# LEM Maxvac Pro



## DougCA (Aug 28, 2021)

I picked up a LEM Maxvac Pro at Costco the other day. They have had them online for quite some time (https://www.costco.com/maxvac-pro-chamber-vacuum-sealer.product.100536866.html) and I never could get myself to pull the trigger. I have a Foodsaver that works alright, but as we all know the bags aren't cheap. My local Costco got the Maxvac Pro in warehouse over the summer and I kept an eye on it. The last time I went, the last NiB unit was marked down to $499.00.  I picked it up figuring I could decide if I wanted it and return it if I didn't. 

The main use for my Foodsaver is for meats. I'd buy the vac pacs of meat from Costco when on sale (Pork loin, NY steak, etc.) and cut my own, then seal it for the deep freezer. I'd buy the big box of bacon at the business center and break it down into smaller portions and freeze. I smoked cheese a few times and also sealed the blocks for aging in the fridge. Other than that, I can't say I use the FS too often. 

Anyways, on to my questions.

The LEM is big. What else can I use it for that I may not be thinking of to justify it over the FS?

Those of you that have chamber vac sealers - where do you get your bags?
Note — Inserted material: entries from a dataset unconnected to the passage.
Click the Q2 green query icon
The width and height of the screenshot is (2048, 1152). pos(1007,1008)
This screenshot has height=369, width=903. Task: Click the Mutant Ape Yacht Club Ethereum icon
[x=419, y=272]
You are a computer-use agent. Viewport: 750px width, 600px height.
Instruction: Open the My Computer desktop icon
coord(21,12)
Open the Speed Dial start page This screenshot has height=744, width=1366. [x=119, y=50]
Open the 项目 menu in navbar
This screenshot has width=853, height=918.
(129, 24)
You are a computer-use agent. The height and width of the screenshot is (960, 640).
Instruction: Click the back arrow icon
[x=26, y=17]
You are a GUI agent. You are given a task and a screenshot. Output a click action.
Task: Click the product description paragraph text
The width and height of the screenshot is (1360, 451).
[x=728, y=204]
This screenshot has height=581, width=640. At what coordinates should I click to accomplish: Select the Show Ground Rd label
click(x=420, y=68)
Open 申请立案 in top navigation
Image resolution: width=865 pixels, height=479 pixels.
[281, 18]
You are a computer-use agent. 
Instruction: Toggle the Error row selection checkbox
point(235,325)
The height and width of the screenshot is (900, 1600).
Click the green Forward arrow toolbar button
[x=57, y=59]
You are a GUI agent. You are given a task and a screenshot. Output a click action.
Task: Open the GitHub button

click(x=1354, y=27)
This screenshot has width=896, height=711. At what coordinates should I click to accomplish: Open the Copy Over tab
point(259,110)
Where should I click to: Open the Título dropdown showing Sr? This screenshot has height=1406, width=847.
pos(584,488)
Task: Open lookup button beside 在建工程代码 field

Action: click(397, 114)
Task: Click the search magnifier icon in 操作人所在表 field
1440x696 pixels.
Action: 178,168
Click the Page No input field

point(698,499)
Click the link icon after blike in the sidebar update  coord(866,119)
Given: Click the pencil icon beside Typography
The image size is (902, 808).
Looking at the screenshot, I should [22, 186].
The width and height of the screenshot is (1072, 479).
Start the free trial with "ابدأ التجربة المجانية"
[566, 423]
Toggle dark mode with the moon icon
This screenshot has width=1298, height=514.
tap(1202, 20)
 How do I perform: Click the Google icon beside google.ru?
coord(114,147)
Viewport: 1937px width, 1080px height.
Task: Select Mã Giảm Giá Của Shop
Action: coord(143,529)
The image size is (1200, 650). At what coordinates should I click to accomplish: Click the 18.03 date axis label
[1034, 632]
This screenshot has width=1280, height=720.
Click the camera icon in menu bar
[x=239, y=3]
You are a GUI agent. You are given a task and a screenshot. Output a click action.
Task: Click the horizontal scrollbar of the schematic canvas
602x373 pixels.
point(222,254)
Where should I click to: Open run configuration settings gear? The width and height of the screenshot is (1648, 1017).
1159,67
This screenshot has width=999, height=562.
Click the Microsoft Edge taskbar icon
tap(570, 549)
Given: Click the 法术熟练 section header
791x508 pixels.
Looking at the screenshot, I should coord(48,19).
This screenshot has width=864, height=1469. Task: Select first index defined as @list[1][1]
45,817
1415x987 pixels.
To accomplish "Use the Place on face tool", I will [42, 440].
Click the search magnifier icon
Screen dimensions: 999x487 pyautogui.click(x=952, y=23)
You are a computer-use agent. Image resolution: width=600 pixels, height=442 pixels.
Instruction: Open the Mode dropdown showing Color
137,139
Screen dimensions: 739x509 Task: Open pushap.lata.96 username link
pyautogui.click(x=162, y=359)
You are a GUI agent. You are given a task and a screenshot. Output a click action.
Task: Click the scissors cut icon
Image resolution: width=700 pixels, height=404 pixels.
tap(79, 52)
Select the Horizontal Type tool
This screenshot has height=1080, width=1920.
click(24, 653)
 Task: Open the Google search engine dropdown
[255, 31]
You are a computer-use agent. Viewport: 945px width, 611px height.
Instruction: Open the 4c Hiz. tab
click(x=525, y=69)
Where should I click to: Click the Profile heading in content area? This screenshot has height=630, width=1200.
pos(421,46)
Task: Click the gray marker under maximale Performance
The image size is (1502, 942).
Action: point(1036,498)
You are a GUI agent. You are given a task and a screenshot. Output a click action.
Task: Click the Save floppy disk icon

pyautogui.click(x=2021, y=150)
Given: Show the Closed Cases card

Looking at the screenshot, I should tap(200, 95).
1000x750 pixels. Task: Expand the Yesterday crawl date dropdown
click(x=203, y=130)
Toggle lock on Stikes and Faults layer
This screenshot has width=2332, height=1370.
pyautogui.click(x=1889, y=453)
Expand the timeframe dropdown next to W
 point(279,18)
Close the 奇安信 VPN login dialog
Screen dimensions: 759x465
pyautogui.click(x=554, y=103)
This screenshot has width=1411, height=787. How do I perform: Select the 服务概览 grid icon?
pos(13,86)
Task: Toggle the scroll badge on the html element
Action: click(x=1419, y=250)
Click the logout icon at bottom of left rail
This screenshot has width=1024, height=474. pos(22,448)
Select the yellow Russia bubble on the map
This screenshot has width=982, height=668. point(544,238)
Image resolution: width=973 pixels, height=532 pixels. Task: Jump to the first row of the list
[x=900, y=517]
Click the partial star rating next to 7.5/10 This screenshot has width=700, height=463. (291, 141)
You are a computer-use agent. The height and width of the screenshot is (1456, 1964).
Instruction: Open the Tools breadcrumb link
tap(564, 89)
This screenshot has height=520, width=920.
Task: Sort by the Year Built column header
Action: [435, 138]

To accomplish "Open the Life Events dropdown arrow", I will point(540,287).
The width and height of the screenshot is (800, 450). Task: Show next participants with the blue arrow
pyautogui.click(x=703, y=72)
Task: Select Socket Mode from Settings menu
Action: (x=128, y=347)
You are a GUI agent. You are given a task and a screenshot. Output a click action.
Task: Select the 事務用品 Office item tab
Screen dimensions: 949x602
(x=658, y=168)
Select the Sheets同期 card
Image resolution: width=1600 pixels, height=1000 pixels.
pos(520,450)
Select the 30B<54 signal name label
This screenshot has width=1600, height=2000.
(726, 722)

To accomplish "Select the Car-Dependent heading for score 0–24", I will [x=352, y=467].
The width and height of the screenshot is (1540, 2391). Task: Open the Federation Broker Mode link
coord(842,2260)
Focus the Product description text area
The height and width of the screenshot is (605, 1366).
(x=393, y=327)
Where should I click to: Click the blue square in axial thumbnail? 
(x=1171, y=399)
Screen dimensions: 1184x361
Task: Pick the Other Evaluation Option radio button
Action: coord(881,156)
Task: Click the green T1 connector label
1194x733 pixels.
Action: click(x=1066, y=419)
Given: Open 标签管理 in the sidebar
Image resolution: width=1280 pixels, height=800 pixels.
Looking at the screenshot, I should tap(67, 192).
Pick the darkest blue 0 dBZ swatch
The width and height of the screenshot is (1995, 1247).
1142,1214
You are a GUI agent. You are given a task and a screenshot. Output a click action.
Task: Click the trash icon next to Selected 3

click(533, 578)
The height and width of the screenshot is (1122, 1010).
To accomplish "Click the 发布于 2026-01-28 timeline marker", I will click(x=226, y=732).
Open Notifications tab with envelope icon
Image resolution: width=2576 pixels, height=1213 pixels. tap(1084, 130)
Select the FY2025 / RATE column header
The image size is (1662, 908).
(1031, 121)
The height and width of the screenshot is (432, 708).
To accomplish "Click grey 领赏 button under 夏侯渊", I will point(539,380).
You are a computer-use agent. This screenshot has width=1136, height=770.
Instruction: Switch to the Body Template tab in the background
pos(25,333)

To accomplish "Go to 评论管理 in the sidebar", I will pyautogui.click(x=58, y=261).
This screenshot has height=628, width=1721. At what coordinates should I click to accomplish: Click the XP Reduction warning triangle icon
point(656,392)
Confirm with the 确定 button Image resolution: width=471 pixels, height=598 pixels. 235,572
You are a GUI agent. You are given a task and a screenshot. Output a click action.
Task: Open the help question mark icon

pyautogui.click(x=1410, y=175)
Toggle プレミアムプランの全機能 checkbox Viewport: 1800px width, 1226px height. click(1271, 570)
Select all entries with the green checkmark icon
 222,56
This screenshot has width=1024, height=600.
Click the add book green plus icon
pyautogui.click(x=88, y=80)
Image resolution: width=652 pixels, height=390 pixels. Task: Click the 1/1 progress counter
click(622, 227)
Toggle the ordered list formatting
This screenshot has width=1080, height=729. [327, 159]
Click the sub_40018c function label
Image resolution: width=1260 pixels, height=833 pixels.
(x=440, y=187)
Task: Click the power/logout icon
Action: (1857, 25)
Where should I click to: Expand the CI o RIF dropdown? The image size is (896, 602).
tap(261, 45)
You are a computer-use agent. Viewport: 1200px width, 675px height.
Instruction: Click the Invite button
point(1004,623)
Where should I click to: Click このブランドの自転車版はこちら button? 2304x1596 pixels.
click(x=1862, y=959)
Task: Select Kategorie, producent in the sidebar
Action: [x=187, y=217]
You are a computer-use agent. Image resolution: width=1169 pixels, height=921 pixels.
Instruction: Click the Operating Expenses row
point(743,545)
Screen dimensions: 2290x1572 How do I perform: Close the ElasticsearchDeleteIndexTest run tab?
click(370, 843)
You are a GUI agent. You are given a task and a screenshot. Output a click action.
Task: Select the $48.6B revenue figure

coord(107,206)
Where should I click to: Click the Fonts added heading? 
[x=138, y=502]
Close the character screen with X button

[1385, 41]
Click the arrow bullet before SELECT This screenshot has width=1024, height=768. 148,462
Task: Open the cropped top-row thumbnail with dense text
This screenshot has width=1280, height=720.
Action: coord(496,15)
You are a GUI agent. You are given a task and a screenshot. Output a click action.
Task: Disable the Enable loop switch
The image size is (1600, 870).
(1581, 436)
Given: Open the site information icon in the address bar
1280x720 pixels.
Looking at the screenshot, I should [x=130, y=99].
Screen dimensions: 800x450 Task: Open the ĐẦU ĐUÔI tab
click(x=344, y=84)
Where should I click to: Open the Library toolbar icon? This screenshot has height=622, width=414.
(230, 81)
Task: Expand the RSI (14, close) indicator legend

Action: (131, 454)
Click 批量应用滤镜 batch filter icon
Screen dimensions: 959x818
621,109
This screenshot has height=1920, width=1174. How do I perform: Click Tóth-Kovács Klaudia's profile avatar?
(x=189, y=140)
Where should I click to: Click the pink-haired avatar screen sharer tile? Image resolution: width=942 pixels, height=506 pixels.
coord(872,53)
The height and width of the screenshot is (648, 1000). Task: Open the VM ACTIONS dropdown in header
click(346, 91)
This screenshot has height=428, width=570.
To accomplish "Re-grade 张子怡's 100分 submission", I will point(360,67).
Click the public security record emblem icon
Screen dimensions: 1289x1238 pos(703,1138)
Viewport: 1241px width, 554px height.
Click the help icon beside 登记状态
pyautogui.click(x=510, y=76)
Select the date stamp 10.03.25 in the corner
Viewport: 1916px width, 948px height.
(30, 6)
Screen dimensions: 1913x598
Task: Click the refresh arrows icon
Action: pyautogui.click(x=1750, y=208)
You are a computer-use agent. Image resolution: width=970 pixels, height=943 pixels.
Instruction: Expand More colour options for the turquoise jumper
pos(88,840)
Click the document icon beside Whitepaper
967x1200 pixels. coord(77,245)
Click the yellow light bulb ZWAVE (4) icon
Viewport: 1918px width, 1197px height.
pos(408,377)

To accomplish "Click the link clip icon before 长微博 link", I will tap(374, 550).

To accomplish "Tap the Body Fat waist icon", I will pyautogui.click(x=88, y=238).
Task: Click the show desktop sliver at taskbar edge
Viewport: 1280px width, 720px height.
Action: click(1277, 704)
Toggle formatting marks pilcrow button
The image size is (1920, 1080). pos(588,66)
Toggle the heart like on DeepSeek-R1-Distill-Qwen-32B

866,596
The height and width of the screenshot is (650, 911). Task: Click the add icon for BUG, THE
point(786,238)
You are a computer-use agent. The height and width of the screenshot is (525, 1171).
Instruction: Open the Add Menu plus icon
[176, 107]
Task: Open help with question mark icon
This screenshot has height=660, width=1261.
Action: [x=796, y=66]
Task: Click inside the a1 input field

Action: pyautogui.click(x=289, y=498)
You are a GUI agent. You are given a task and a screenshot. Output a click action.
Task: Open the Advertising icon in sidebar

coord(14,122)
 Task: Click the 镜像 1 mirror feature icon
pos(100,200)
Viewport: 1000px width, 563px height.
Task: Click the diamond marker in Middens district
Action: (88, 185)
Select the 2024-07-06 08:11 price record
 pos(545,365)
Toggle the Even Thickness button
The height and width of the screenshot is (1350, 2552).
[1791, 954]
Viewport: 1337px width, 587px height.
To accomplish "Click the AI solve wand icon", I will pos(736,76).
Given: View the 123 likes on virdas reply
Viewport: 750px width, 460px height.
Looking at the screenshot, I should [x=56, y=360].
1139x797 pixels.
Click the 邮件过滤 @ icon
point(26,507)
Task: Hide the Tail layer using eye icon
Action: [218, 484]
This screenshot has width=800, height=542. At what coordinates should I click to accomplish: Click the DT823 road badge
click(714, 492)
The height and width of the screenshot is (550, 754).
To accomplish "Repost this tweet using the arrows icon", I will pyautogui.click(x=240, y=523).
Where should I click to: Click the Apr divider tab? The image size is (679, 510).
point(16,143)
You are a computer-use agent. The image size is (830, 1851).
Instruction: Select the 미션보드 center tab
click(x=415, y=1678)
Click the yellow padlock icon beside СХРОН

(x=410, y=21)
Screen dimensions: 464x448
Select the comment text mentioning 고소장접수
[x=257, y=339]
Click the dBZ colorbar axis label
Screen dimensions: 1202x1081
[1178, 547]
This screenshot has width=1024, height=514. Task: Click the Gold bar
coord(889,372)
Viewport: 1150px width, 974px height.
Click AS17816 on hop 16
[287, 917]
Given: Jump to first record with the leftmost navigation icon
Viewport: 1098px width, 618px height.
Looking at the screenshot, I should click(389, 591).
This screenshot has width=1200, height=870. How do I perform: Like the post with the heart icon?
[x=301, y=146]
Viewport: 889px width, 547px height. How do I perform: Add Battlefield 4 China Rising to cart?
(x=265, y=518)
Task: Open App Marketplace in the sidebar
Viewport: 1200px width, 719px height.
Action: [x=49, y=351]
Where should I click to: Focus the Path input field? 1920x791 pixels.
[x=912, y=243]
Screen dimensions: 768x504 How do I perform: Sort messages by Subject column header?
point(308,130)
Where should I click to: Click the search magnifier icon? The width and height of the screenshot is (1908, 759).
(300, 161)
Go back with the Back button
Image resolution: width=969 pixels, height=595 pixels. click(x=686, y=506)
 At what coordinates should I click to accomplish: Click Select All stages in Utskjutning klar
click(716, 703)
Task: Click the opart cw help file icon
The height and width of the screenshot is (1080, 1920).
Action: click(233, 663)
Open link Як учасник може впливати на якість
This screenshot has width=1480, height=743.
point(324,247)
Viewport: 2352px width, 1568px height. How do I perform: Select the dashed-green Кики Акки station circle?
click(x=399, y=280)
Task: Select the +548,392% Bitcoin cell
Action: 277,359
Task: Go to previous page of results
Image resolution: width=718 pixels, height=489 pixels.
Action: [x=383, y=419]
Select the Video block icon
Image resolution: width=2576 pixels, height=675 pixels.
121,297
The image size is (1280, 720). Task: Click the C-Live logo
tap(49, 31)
Costco has some (https://www.costco.com/maxvac-pro-chamber-sealer-bags.product.100721267.html) from LEM at $.19/bag for the 8x10. Are there better deals for bags than LEM? These are 3.5 mil. 

What mil bags are good for freezing? What mil bags are good for fridge use? Dry goods?

The LEM may be overkill for me, but if there's other ways I can use it I'm not thinking of, it'll help me with my decision.

Thanks!


----------



## SmokinEdge (Aug 28, 2021)

Here is a sponsor to the forum that can help you out.
https://www.smokingmeatforums.com/threads/vacuum-sealers-unlimited.286737/page-3#post-2247408


----------



## whistlepig (Aug 28, 2021)

I use these. The dispenser makes the process much quicker:


----------



## dernektambura (Aug 28, 2021)

DougCA said:


> I picked up a LEM Maxvac Pro at Costco the other day. They have had them online for quite some time (https://www.costco.com/maxvac-pro-chamber-vacuum-sealer.product.100536866.html) and I never could get myself to pull the trigger. I have a Foodsaver that works alright, but as we all know the bags aren't cheap. My local Costco got the Maxvac Pro in warehouse over the summer and I kept an eye on it. The last time I went, the last NiB unit was marked down to $499.00.  I picked it up figuring I could decide if I wanted it and return it if I didn't.
> 
> The main use for my Foodsaver is for meats. I'd buy the vac pacs of meat from Costco when on sale (Pork loin, NY steak, etc.) and cut my own, then seal it for the deep freezer. I'd buy the big box of bacon at the business center and break it down into smaller portions and freeze. I smoked cheese a few times and also sealed the blocks for aging in the fridge. Other than that, I can't say I use the FS too often.
> 
> ...


Main question is:
Why did you buy it and what are your expectations?


----------



## JckDanls 07 (Aug 28, 2021)

You can do more than meat....  Liquids as well..  (ie. Soups, stews, broths, chili, homemade stocks, and more) ...


----------



## dernektambura (Aug 28, 2021)

JckDanls 07 said:


> You can do more than meat....  Liquids as well..  (ie. Soups, stews, broths, chili, homemade stocks, and more) ...


Hallelujah....


----------



## Lonzinomaker (Aug 29, 2021)

I bought mine last spring and love the job it does over the Weston Pro 2300 I have.  Packing my smoked cheese is so much easier as I do a brandy salt bath before sealing.  The Weston was always sucking up the brandy into the tray.  The chamber vac does it much easier.
I use both 3 and 4 mil bags I got from Vacuum Sealers unlimited,  probably take me 4-5 years to use all the bags :)
I still use the Weston for anything that I need to seal that is more than 8 in wide.


----------



## Sandyg (Sep 2, 2021)

I bought this machine from Costco a few months ago and used it 100 times already. LEM sells the exact same machine for $1099.  I paid $599.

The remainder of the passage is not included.